Su hablante lirico, no está para metáforas que disfracen el dolor, su registro nos remonta a un dolor puro, sin florituras. “Cuando lo llevaban al matadero / estabas cerca de él / y solo miradas de rencor le prodigaste”, (Hijos del tiempo 1986), acusa en este poema al amigo, un poema que es confesión y patíbulo. Ahí está el niño que lloró por un gallo de pelea, el hombre que se sabía traicionado hasta por la luna, el loco que firmaba cheques en blanco a la muerte. Pero también está el poeta que convirtió su demencia en música:
Aún hoy tengo tanto de ella en mí / como de las mariposas / la lluvia / y los primerizos mameyes del invierno”. (Retratos 1992).
En el bardo prevalecían el poema documental, el poema fotografía, con el que atrapaba de golpe, la esencia de lo cotidiano, textos impregnados de una belleza salvaje, fresca y natural. Como el dedicado a su hermana de crianza, Sara Ortega de Petro.
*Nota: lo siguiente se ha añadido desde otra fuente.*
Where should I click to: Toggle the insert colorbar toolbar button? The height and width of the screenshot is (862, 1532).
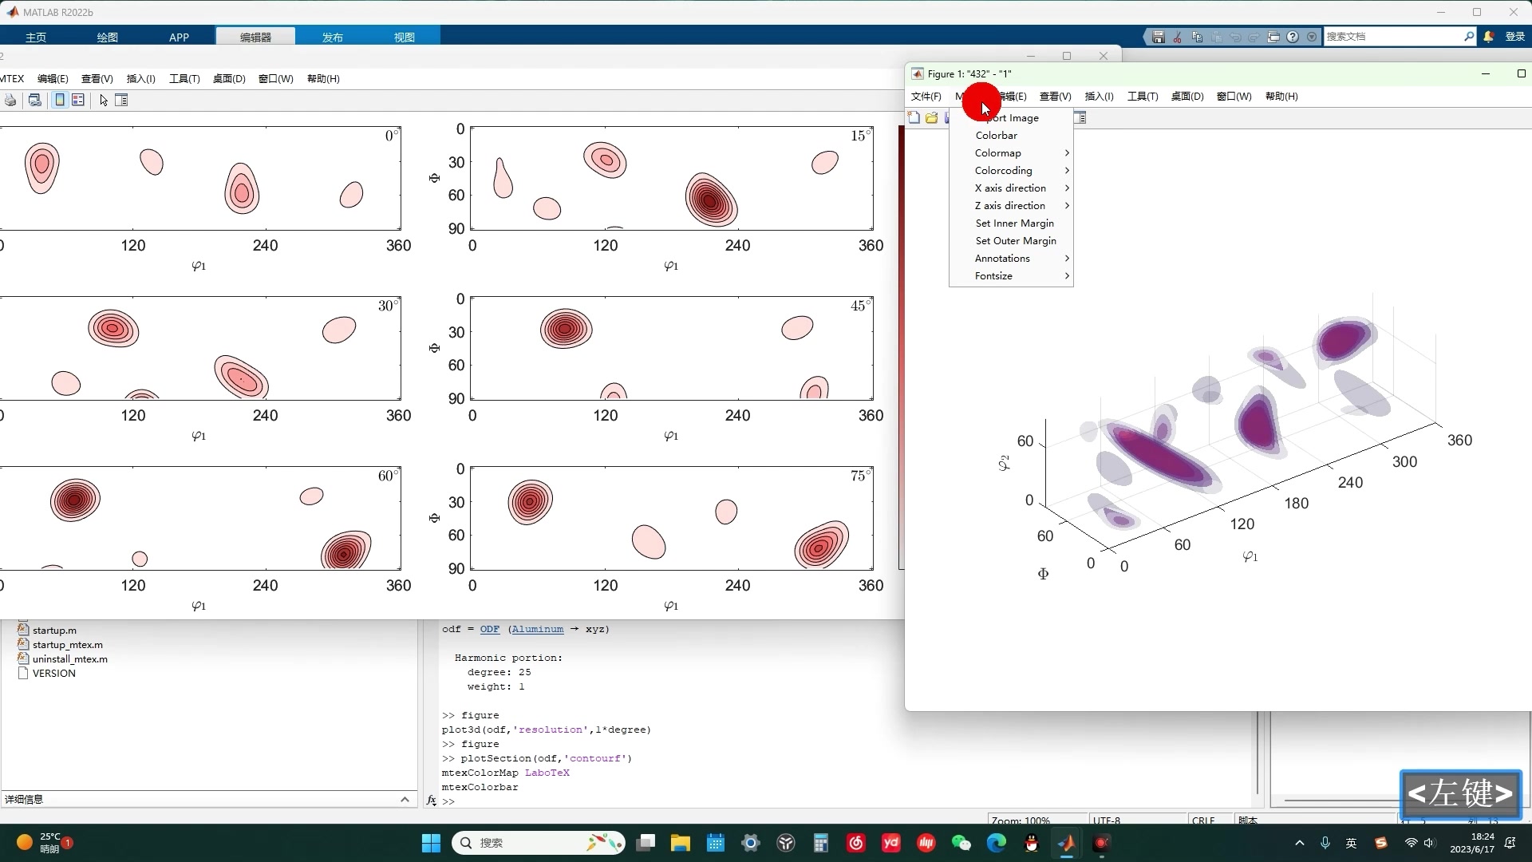coord(60,101)
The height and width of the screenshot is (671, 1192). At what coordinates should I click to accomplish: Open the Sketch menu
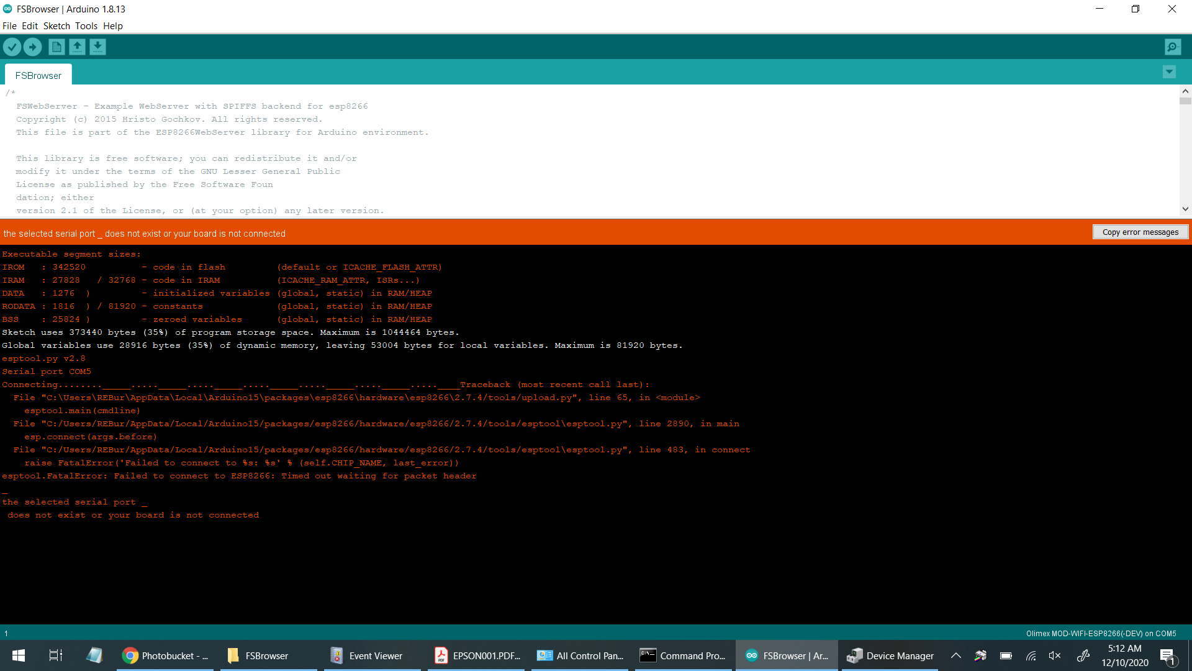click(56, 26)
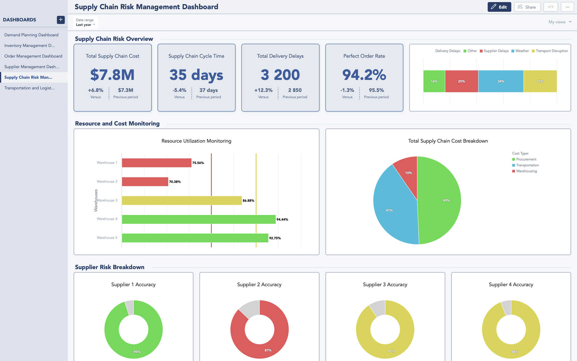Click the plus icon to add a dashboard
Viewport: 577px width, 361px height.
(61, 20)
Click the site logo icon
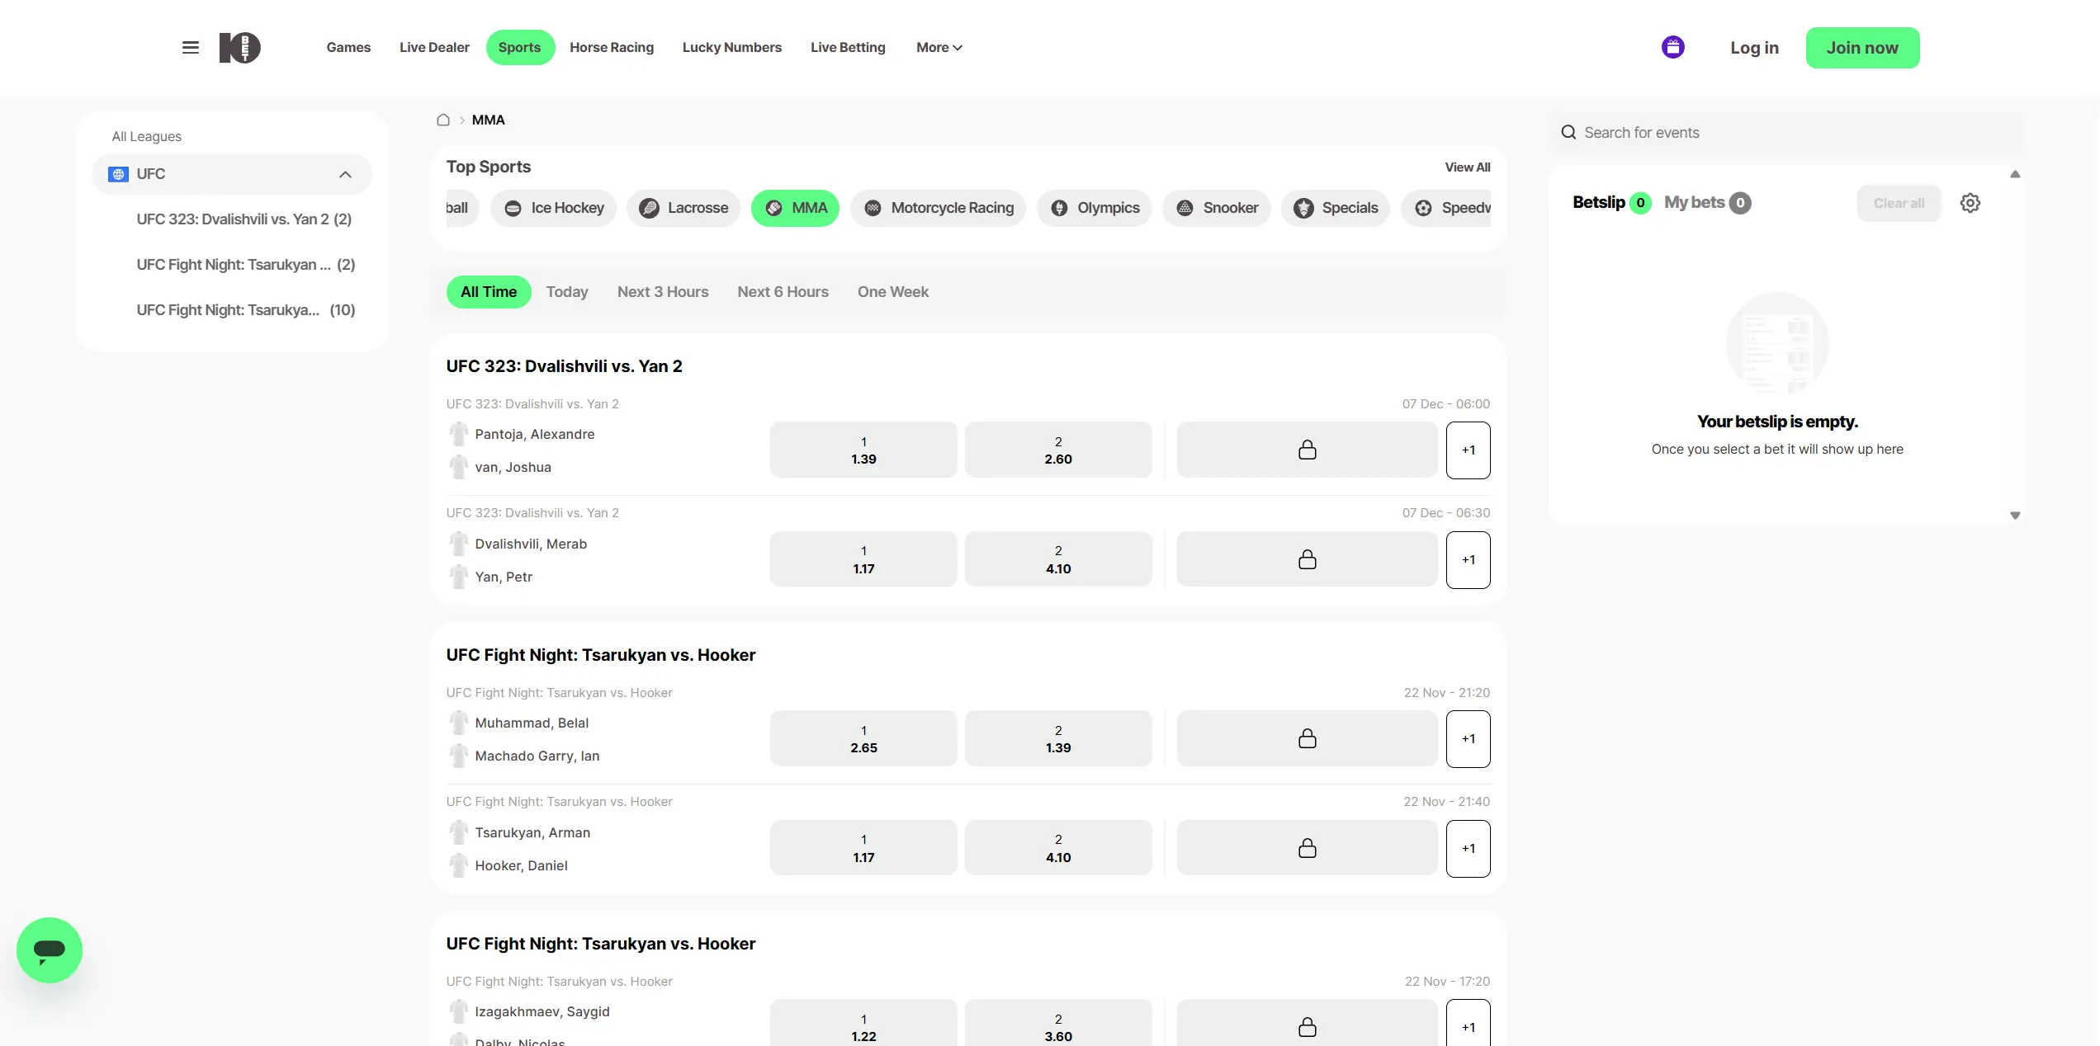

Tallada en una carne alada oscura y firme/ llegó mi hermana Sara desde lejos del mundo a mis años de asma y juegos de escondidas/ a encenderme con su atávica África iluminándole la piel…
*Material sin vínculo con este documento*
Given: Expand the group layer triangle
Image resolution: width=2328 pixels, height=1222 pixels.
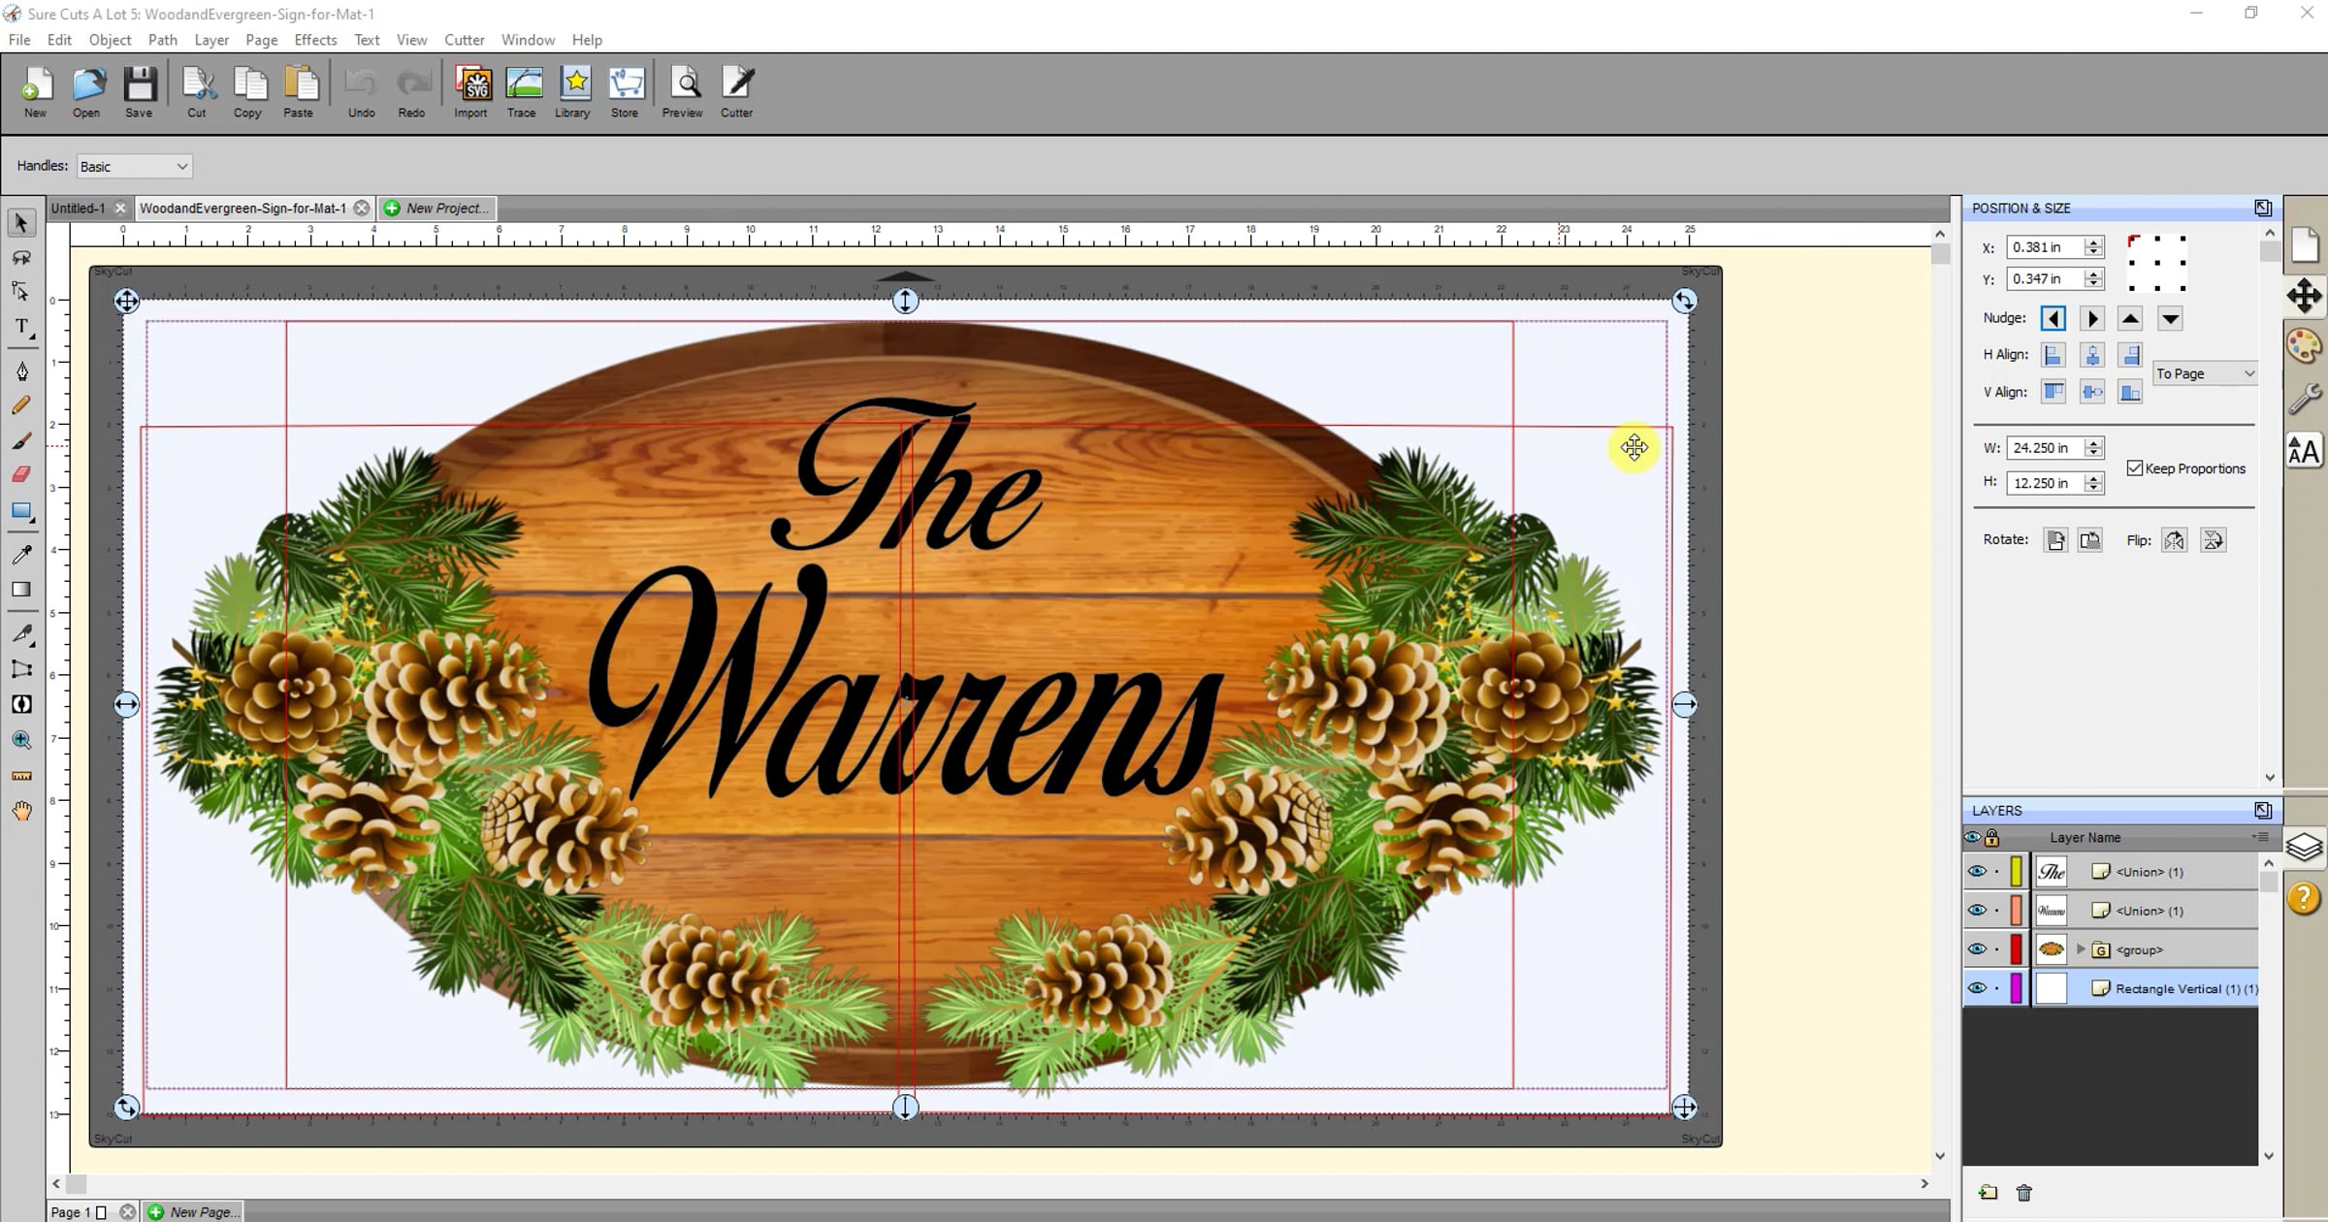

El árbol frondoso que contiene la sabia intrínseca de su poesía, no es más que ese microcosmos que lo rodeó, sus amigos, el río, los inmensos patios de Caribe, sus mascotas, las paredes de su casa y todo cuanto su corazón de mango de azúcar logró codificar y registrar en un singular código verbal en el que habitan, tanto la transgresión como lo clásico.
27 años después, Raúl es más leyenda que hombre. Los mismos que lo señalaban ahora citan sus versos en talleres. Los jóvenes, esos que lo mantienen vivo, encuentran en sus poemas la misma rabia que les sirve de refugio. Su obra ya no es marginal: es el espejo sin maquillaje donde el Caribe se reconoce.
Creo, contra lo que muchos suponen, que Raúl nunca quiso ser un clásico. Solo quiso ser libre. Como la burra que no le robaba la hamaca. Como el gallo al que envenenó las espuelas para salvarlo. Como él mismo, que eligió morir en la calle y no en una página bien comportada.
Raúl no se fue del todo. Su voz sigue viva entre los muchachos que hojean sus libros como mapas secretos, en los borrachos que recitan sus versos al amanecer. Su muerte fue tan absurda como su vida, pero su obra es tan imborrable como las cicatrices que dejó en el alma de este territorio. Porque Raúl, al final, no murió atropellado por un bus: murió de tanto vivir. Y eso, queridos lectores, es lo que lo hace inmortal.